=== Begin Enclosure ===

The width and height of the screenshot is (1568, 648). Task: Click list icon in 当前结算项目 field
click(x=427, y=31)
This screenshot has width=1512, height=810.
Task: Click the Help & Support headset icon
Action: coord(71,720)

=== End Enclosure ===

Each line above must be returned exactly as written.

The width and height of the screenshot is (1568, 648). Task: Click list icon in 当前结算项目 field
click(x=427, y=31)
This screenshot has width=1512, height=810.
Task: Click the Help & Support headset icon
Action: coord(71,720)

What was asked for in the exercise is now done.